What does it mean to be an ELL?
Go Back to previous: How are ELLs identified?
Participants will be able to identify the different language proficiency levels as provided by English language proficiency exams.
Participants will be able to apply their knowledge of language level to determine what an ELL can do.
Write the answers to the following questions on paper or on a digital document. Be as detailed as possible in your answers.
1) What do English proficiency scores show?
2) How do the scores affect how English Language Learners are taught and/or supported at school?
NYSITELL: the English proficiency test that a student takes if they are a newcomer to America, have not been previously identified as an ELL, or if they had traveled to another country for an extended period of time immediately prior to enrollment
NYSESLAT: the English proficiency test that an ELL takes in the Spring of each year
Based on the NYS English proficiency tests (NYSITELL and NYSESLAT), student scores are categorized into 5 separate language proficiency levels.
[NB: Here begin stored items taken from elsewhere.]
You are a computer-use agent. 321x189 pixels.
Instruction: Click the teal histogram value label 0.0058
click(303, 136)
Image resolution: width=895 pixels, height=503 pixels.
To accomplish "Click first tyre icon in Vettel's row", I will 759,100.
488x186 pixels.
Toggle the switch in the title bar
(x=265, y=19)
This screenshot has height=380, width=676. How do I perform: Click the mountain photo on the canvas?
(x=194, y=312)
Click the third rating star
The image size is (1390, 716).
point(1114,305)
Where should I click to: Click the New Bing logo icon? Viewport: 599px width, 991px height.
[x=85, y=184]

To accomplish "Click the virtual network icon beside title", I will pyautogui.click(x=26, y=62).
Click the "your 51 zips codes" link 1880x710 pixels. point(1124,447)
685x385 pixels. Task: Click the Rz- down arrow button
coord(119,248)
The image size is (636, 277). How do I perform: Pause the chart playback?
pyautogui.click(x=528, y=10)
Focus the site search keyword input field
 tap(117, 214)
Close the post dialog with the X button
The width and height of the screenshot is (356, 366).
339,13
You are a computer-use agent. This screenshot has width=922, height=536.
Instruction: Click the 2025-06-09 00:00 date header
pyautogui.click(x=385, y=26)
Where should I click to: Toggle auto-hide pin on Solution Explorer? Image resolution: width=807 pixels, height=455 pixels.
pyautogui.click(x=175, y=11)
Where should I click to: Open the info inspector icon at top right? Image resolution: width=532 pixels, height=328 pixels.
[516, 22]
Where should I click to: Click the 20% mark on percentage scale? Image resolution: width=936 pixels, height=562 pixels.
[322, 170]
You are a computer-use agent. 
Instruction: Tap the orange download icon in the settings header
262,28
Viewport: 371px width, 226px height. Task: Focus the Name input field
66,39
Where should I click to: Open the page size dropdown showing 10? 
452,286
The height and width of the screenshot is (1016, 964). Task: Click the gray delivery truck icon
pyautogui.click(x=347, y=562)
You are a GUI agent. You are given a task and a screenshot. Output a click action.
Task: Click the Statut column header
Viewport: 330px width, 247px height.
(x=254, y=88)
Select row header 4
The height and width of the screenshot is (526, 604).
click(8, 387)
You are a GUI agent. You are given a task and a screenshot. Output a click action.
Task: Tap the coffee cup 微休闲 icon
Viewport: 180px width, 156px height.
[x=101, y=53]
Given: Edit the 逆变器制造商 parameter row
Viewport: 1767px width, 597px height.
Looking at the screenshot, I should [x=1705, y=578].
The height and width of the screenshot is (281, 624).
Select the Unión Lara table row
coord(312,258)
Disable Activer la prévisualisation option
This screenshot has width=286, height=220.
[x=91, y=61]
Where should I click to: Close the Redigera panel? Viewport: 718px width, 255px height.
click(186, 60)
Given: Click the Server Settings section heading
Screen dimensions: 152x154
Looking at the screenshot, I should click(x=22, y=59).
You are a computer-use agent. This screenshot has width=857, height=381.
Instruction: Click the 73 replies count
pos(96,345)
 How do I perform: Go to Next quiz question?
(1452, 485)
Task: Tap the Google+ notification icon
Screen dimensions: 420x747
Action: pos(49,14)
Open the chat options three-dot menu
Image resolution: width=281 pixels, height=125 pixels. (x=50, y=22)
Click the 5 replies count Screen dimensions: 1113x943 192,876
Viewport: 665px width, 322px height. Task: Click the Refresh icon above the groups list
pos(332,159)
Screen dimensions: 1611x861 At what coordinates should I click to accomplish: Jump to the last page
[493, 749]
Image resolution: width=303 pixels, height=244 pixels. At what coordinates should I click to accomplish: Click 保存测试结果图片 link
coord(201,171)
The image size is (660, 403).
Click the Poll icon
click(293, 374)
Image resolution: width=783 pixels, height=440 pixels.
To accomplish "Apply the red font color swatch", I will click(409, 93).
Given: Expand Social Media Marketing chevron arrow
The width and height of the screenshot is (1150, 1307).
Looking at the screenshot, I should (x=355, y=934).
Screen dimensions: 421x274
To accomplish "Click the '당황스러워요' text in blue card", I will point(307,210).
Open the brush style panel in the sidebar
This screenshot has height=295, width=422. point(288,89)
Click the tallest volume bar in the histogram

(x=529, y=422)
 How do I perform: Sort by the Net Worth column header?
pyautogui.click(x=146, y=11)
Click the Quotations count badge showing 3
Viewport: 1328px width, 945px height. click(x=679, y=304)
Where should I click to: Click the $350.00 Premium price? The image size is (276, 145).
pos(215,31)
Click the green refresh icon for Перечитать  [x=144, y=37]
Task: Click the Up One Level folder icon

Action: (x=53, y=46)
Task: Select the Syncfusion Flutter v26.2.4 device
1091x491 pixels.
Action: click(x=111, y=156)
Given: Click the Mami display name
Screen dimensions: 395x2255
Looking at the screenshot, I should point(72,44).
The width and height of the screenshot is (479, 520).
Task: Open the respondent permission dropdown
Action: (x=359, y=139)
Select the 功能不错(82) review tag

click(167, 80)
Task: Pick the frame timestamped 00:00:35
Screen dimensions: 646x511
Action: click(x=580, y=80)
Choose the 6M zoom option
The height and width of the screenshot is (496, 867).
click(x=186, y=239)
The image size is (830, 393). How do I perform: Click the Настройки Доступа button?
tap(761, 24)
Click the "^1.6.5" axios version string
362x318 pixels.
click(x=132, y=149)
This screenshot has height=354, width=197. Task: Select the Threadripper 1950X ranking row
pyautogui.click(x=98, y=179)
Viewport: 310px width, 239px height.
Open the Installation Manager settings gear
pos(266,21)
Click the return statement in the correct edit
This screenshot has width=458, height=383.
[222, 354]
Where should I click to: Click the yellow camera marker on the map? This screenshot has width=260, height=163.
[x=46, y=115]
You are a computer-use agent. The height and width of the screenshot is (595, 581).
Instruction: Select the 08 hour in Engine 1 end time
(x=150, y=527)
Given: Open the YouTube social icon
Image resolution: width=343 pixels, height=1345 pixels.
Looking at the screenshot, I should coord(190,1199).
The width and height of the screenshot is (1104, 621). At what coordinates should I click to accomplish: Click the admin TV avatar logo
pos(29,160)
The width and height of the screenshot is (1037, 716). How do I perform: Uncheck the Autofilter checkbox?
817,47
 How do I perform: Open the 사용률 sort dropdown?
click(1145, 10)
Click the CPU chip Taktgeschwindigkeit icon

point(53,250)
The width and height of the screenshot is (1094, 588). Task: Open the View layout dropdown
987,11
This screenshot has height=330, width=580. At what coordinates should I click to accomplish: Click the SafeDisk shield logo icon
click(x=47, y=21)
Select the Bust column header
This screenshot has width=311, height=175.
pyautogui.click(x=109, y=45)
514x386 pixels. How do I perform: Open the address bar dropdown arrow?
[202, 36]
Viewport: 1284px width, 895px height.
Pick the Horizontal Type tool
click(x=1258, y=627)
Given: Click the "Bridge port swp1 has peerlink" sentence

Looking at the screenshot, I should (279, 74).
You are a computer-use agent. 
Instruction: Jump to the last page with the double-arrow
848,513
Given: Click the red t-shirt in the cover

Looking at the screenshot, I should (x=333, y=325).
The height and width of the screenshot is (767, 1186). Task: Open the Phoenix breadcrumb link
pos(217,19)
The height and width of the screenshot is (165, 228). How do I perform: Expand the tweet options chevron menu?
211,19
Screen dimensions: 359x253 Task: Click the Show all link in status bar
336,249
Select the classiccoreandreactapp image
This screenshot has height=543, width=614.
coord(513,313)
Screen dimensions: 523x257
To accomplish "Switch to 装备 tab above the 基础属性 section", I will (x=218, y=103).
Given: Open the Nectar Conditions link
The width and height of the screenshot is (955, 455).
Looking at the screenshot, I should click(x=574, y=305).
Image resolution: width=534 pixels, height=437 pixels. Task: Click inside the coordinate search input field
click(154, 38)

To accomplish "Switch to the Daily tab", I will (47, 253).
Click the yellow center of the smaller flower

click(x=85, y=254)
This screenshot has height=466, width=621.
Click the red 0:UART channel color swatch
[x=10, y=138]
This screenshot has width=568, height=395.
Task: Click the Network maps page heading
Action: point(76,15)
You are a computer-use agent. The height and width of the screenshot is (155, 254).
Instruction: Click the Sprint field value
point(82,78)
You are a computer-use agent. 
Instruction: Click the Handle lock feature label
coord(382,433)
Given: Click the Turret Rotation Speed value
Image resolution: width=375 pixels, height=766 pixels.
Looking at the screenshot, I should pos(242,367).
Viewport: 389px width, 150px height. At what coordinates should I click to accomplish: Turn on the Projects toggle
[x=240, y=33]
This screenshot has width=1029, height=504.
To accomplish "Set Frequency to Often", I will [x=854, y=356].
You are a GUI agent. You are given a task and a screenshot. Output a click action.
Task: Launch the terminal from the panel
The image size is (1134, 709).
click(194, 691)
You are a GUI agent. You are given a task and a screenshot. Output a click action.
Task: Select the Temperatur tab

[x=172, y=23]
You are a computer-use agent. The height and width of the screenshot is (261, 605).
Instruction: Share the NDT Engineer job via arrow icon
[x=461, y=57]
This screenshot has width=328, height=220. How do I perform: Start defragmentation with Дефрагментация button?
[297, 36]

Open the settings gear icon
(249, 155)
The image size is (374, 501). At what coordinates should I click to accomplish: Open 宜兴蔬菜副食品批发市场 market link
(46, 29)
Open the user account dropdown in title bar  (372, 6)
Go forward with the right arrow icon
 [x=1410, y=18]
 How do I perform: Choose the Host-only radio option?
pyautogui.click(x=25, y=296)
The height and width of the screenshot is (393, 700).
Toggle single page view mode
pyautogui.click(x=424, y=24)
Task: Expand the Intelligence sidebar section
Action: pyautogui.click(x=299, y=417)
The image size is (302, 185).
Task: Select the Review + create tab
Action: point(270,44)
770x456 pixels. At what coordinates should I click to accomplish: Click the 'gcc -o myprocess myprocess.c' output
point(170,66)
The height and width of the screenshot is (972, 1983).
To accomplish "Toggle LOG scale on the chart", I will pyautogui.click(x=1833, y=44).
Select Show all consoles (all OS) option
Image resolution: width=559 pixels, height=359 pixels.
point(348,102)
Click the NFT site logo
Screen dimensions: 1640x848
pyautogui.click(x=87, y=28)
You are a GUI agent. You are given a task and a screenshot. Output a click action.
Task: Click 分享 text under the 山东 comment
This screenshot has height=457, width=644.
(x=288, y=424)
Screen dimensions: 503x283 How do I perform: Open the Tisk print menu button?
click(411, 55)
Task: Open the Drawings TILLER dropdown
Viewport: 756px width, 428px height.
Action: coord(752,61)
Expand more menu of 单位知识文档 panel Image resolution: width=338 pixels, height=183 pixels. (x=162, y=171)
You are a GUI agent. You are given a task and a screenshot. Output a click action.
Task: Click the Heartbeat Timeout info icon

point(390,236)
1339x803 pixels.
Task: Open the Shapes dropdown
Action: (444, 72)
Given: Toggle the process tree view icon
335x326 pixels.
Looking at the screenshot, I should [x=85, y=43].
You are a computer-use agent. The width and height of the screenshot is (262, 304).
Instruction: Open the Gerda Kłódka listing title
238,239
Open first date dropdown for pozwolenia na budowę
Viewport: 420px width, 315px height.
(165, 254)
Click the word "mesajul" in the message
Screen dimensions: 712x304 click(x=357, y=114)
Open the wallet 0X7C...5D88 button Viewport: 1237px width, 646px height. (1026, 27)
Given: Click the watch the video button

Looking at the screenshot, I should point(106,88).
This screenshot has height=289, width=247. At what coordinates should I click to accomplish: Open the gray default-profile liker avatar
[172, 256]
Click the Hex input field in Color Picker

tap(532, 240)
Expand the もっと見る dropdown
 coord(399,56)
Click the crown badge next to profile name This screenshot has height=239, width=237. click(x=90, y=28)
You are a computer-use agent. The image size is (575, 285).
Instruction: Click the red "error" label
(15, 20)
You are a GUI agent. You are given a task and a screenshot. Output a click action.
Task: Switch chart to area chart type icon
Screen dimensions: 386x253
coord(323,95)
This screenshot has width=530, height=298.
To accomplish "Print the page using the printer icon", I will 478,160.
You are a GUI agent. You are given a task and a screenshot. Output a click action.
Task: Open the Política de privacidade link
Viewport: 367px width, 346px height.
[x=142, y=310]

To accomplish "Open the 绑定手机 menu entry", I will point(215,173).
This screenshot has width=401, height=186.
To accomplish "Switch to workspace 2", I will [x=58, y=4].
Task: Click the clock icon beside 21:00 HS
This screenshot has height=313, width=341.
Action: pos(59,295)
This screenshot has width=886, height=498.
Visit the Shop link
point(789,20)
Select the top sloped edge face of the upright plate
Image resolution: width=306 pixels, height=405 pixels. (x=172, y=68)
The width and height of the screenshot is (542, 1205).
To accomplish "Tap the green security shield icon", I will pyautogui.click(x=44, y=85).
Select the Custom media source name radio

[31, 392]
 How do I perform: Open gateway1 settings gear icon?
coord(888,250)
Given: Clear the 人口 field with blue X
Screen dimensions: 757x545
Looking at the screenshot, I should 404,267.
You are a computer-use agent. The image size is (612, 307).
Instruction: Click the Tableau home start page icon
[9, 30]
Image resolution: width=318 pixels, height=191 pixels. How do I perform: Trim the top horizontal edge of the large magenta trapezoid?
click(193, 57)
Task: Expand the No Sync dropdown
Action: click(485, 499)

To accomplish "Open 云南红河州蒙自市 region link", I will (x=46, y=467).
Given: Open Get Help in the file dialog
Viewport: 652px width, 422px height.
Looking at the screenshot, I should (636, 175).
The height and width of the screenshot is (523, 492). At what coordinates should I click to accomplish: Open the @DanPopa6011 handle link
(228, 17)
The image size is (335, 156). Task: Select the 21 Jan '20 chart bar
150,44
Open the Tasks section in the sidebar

These are entering, emerging, transitioning, expanding and commanding. Based on the language level, students can require up to 180 minutes per week of stand alone instruction and up to 180 minutes per week of integrated ENL instruction. In brevity, the entering and emerging level students are required to be a part of a stand-alone ENL class, and all levels are required to have a dually certified content and ENL teacher or an ENL co-teacher during a portion of their whole group learning. For additional information on these requirements, go to the following page: ENL instruction requirements.
Language Proficiency Levels
On the NYSITELL and NYSESLAT exams, students are tested in four areas: listening, speaking, reading and writing. It is possible that students can receive a perfect score in one language facet, and a failing score in another. The student level is determined based on the overall performance of the student in all language areas.
Take a look at these Can Do Descriptors in order to better understand student abilities at each level. These are the tasks and expectations for students at each language proficiency. Take note of the grade levels presented at the top of the sheets.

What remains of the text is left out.